• _Selected extract_
What Fresh Hell Is This?

September 3, 2009


I've taken petitions around for numerous candidates to get them on a ballot. Some of you may have as well.

If you have, you know the drill. (You pretty much can repeat it in your sleep.)

1) You caution folks that their signature has to be legible (don't sign it like you'd sign for your debit/credit card).

2) You give them the right date to enter (because you don't want, say, signatures dated 2/11/09, then one after those signed 2/10/09, then others following with 2/12/09 -- got's to be chronological order).

3) And, you tell them to write out "Pittsburgh" even though there's not a lot of room. If they screw up and write "PGH" you let them know that it leaves an opening for some douchenozzle to waste time and money on a challenge, but ultimately their entry won't be thrown out on that basis alone (mostly I believe because the US Postal Service accepts that as an abbreviation).

So what do we know about the challenge of Franco Dok Harris' petitions from "lawyers tied to the campaign of another independent mayoral candidate, Kevin Acklin"?

Well, first we know that the Acklin campaign put out a telephone conference for the media, a downloadable, colorful 11-page .pdf, and a follow up summary email all disputing Harris' right to be on the ballot the morning of the court challenge.

We know that Harris won the court challenge.

And, we know that 'the challenge included questions about voters who failed to spell out “Pittsburgh” and wrote “PGH” on the petition' (according to the Harris campaign).

I'm surprised that Republican newly independent candidate Acklin didn't work in ACORN into his presentation to the media.

Douchebaggery indeed.

Was it worth it?

Thankfully, we seem to be back on track today with both Harris and Acklin calling for debates and Lil Mayor Luke -- as expected -- not responding.


Mike said...

Don't forget that you only write "Pittsburgh" if you actually live in the City of Pittsburgh.

• _Work instructions_
1. Translate this sentence from the blog post about ballot petitions into Spanish: "We know that Harris won the court challenge."
2. Rewrite the blog post about ballot petitions between "Douchebaggery indeed." and "Mike said...", inclusive, replacing "debates" with "forums".
The records after this are separate material and unrelated to the blog post about ballot petitions.

• _Material shown_
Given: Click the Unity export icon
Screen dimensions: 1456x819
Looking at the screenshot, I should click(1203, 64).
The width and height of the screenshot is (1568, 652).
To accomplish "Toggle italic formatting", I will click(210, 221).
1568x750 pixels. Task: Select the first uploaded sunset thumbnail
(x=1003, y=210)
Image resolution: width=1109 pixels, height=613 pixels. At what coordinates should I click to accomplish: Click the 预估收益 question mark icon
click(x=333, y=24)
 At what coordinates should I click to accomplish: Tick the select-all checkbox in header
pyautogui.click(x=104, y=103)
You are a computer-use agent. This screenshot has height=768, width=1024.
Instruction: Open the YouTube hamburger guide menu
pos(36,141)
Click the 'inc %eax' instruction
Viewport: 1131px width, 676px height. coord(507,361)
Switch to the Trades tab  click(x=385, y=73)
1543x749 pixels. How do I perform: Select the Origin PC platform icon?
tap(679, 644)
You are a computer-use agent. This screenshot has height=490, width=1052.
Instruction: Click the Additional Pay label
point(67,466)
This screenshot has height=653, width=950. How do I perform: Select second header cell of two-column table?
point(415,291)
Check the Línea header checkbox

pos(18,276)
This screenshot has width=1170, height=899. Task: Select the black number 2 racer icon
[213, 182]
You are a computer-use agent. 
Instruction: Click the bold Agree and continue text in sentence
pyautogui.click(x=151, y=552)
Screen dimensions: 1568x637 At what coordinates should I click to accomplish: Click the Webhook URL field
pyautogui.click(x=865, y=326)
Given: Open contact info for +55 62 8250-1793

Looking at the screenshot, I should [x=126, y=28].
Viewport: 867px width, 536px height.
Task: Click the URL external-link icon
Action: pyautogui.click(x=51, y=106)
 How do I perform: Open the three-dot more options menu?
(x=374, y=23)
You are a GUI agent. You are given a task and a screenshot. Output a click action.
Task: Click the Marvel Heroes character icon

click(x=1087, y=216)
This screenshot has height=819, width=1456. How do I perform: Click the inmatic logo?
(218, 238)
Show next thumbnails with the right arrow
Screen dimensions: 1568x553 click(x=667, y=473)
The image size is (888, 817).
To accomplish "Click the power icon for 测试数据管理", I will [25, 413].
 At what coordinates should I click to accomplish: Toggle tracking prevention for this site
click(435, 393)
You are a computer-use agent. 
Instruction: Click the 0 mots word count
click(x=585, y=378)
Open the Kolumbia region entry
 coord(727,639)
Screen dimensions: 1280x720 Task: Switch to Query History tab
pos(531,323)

• _Results of the exercise_
1. Sabemos que Harris ganó la impugnación judicial.

2.
Douchebaggery indeed.

Was it worth it?

Thankfully, we seem to be back on track today with both Harris and Acklin calling for forums and Lil Mayor Luke -- as expected -- not responding.


Mike said...